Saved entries
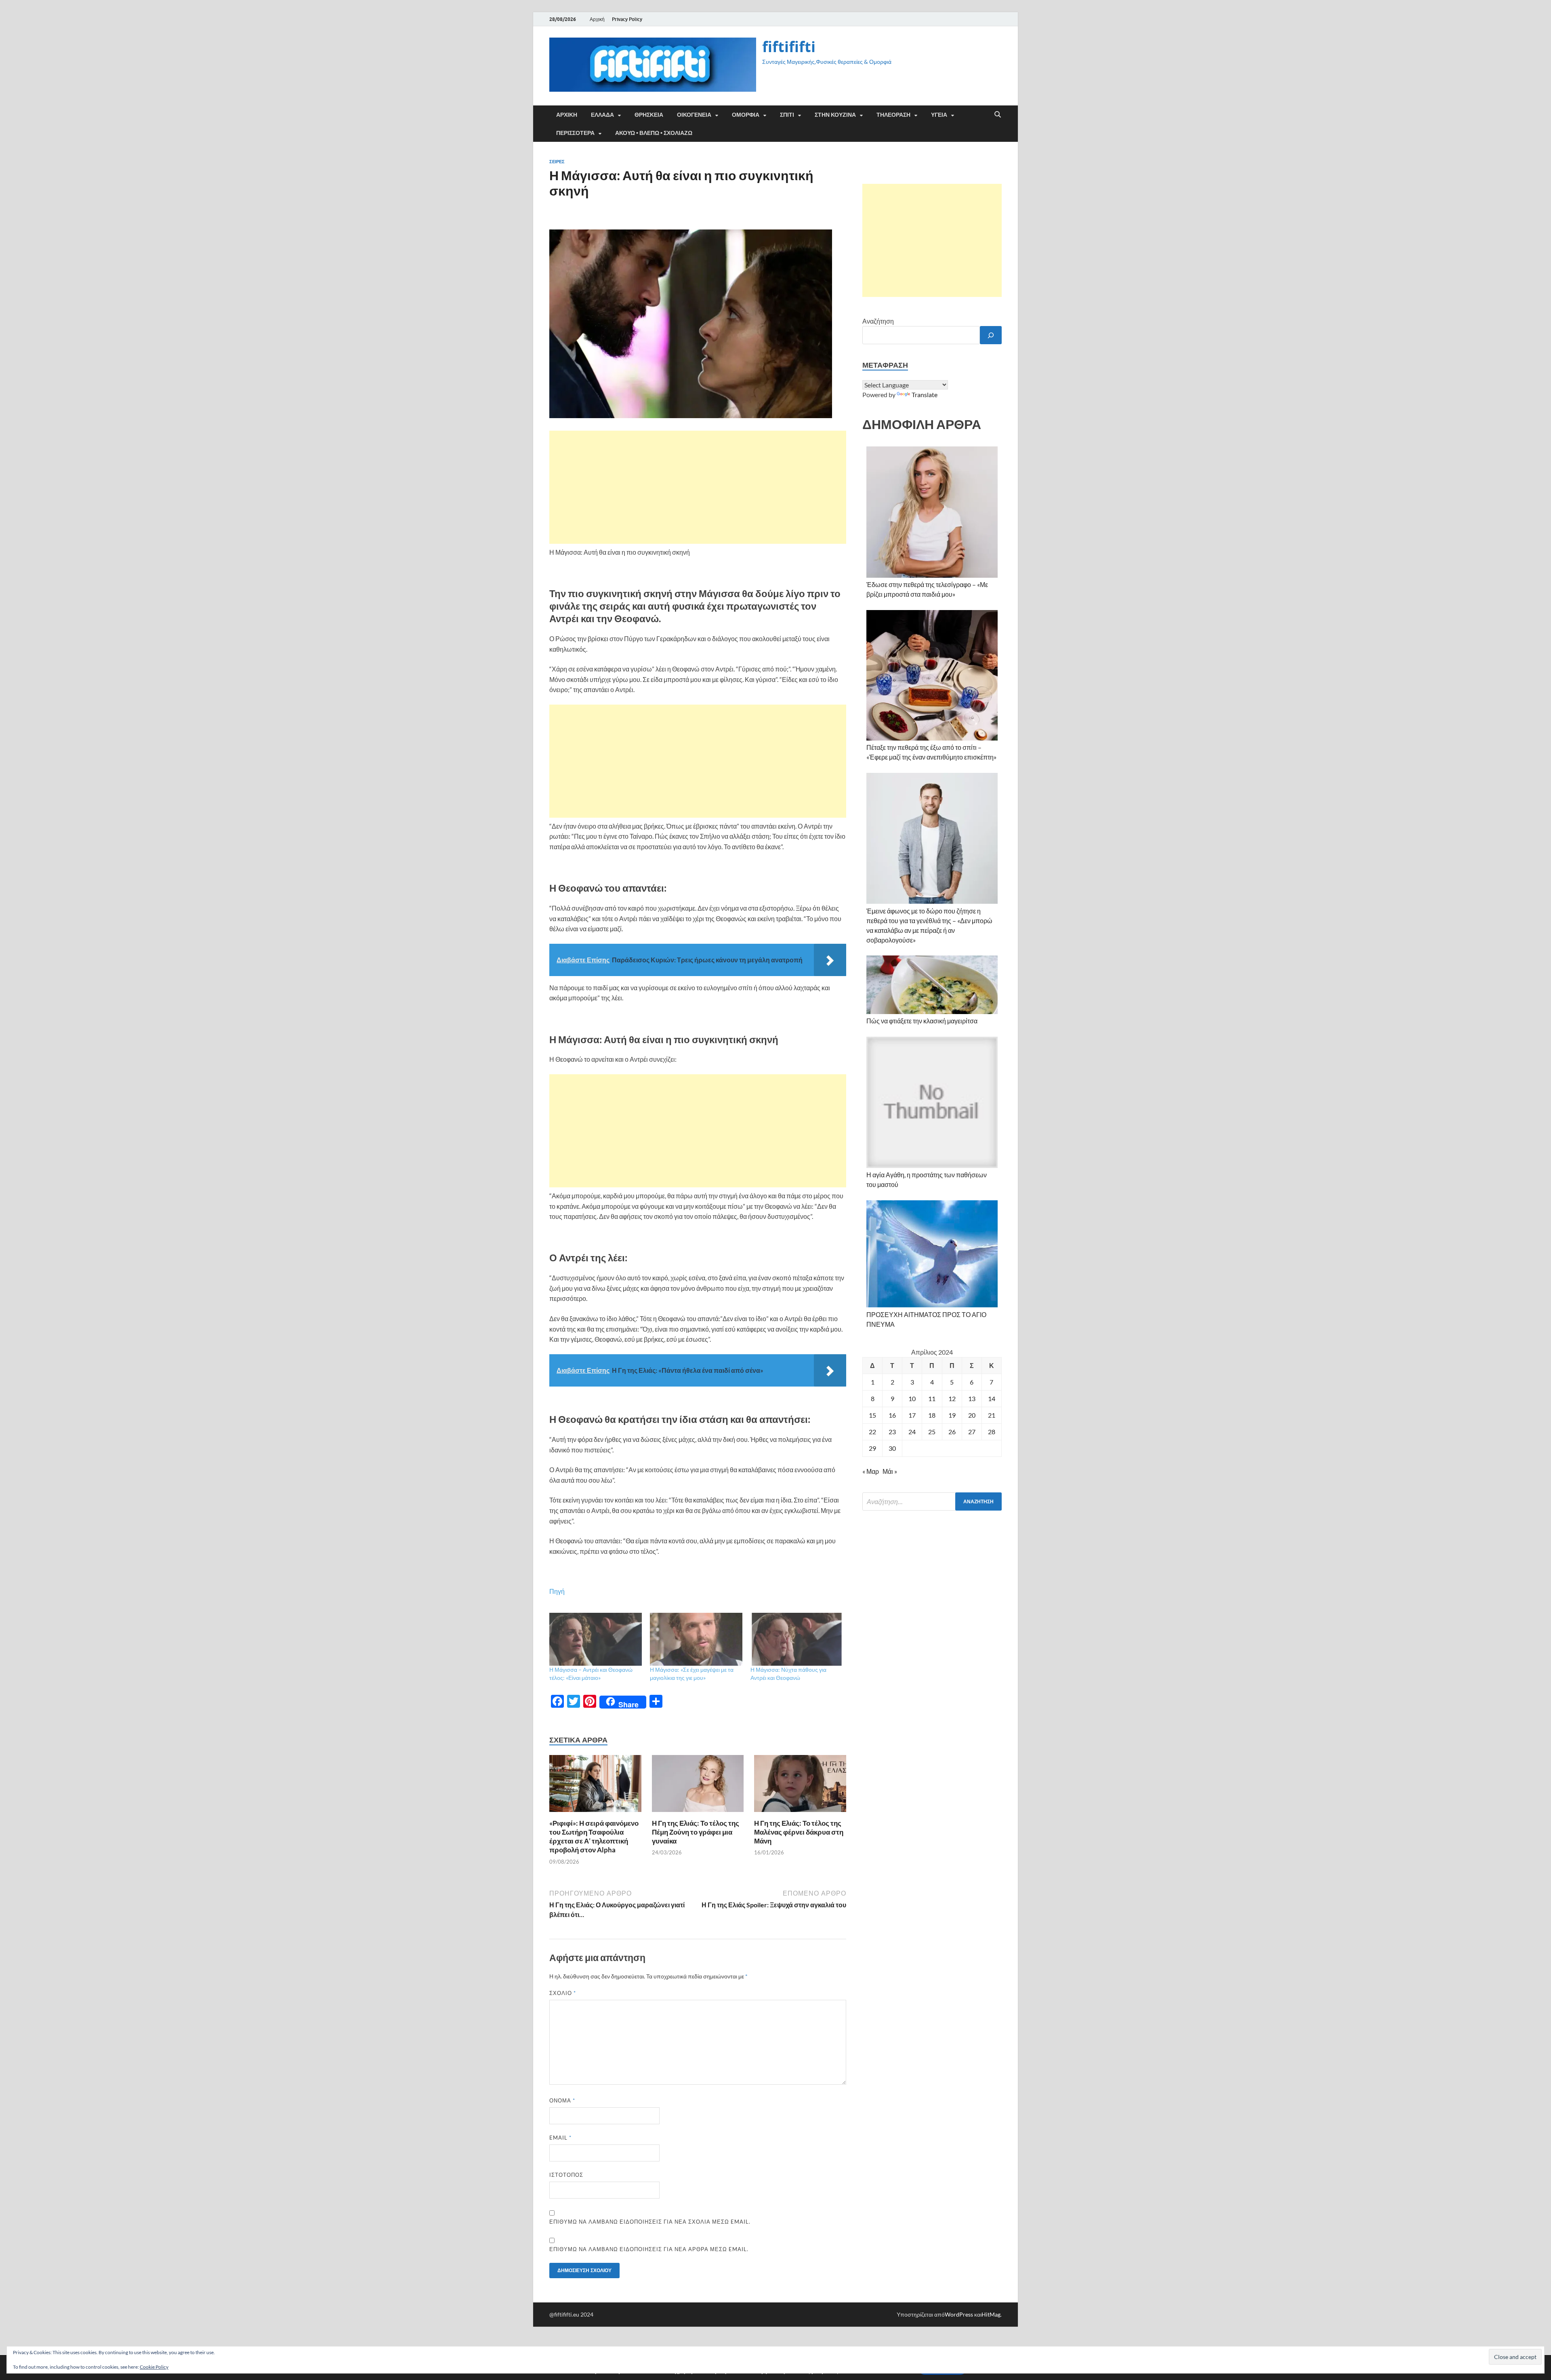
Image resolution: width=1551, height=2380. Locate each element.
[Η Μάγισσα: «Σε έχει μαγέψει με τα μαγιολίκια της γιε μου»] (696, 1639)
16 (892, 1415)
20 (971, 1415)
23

● **Task objective**: The reply has to reproduce every line above verbatim and contain no pictures.

● **Task response**:
Image resolution: width=1551, height=2380. Locate each element.
[Η Μάγισσα: «Σε έχει μαγέψει με τα μαγιολίκια της γιε μου»] (696, 1639)
16 (892, 1415)
20 (971, 1415)
23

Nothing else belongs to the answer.